I would like to be able to keep NAs for only groups that have more than two entries and just want to leave alone any groups that have 1 entry (regardless if they have NAs or not). That is, if the group has two elements, keep only the NA. If it has one then just take whatever is there.
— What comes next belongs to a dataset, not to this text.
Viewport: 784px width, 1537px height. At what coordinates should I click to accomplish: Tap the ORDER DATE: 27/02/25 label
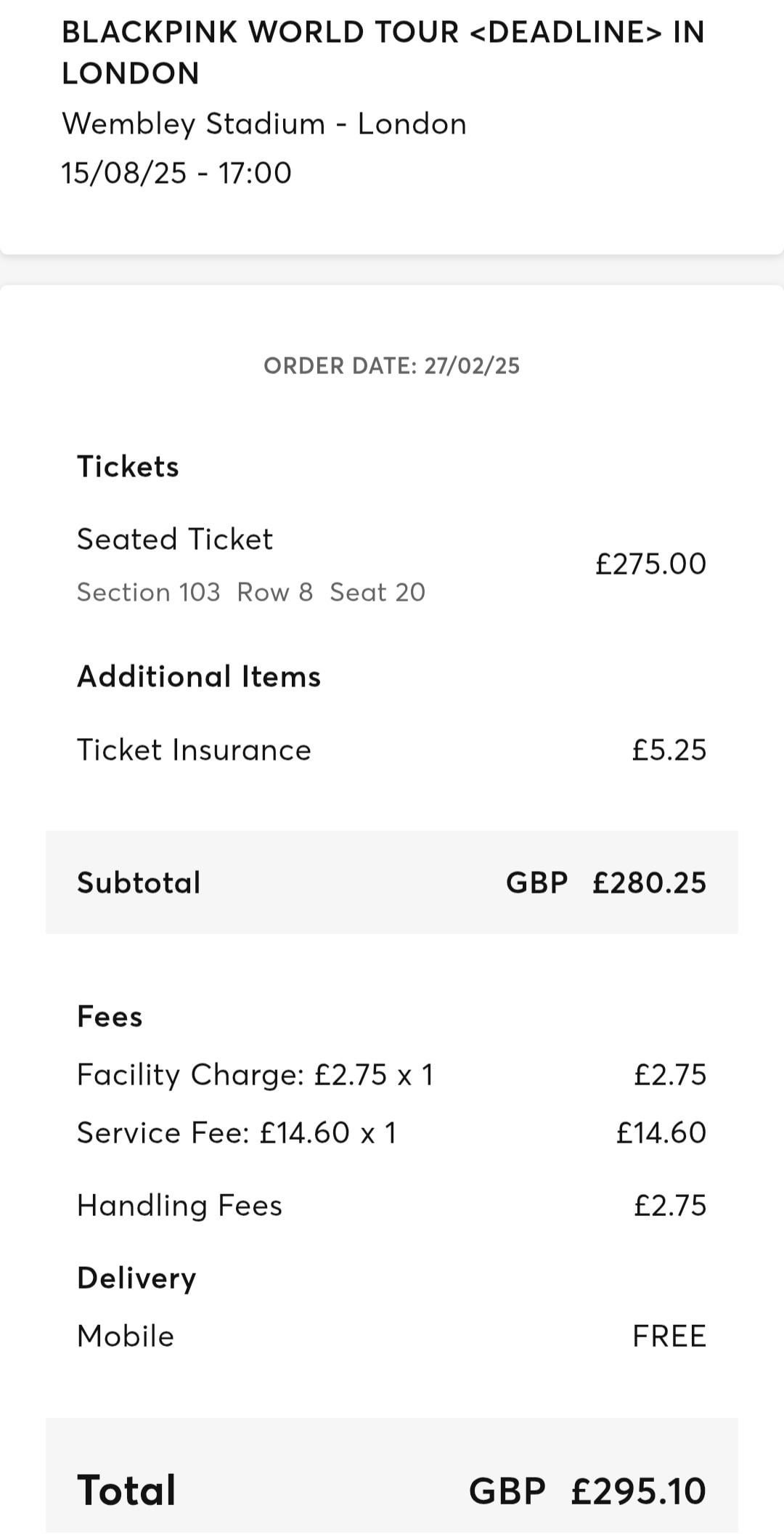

Here is a reprex of the type of data I have:
library(dplyr)
data <- data.frame(
x = c(1, NA_real_, 3, NA_real_),
y = c("grp1", "grp2", "grp2", "grp3")
)
data
#> x y
#> 1 1 grp1
#> 2 NA grp2
#> 3 3 grp2
#> 4 NA grp3
Then here is the fairly ugly way I have achieved what I want:
raw <- data %>%
group_by(y) %>%
mutate(n = n())
results <- bind_rows(
raw %>%
filter(n == 2) %>%
filter(is.na(x)),
raw %>%
filter(n == 1)
) %>%
ungroup() %>%
select(-n)
results
#> # A tibble: 3 × 2
#> x y
#> <dbl> <chr>
#> 1 NA grp2
#> 2 1 grp1
#> 3 NA grp3
CodePudding user response:
We could define filter
with the max(row_number()
:
update: instead of max(row_number()
we could use n()
(many thanks to @Juan C)
library(dplyr)
data %>%
group_by(y) %>%
filter(!(is.na(x) & n() == 1))
# filter(!(is.na(x) & max(row_number()) == 1))
x y
<dbl> <chr>
1 1 grp1
2 NA grp2
3 3 grp2
CodePudding user response:
Here's another approach that works
data %>%
group_by(y) %>%
filter(!(!is.na(x) & n() > 1))
# A tibble: 3 × 2
# Groups: y [3]
x y
<dbl> <chr>
1 1 grp1
2 NA grp2
3 NA grp3
CodePudding user response:
You specifically asked to do using dplyr
, however, you can do this using data.table
. It is more intuitive to follow:
library(data.table)
setDT(data)
data <- data[, N := .N, by = y][N <= 1 | !is.na(x)][, N := NULL]
data
Output:
x y
1: 1 grp1
2: 3 grp2
3: NA grp3
If the objective is to retain NAs cases if group has more than one observations, then follow:
data <- data[, N := .N, by = y][N <= 1 | is.na(x)][, N := NULL]
data
Output:
x y
1: 1 grp1
2: NA grp2
3: NA grp3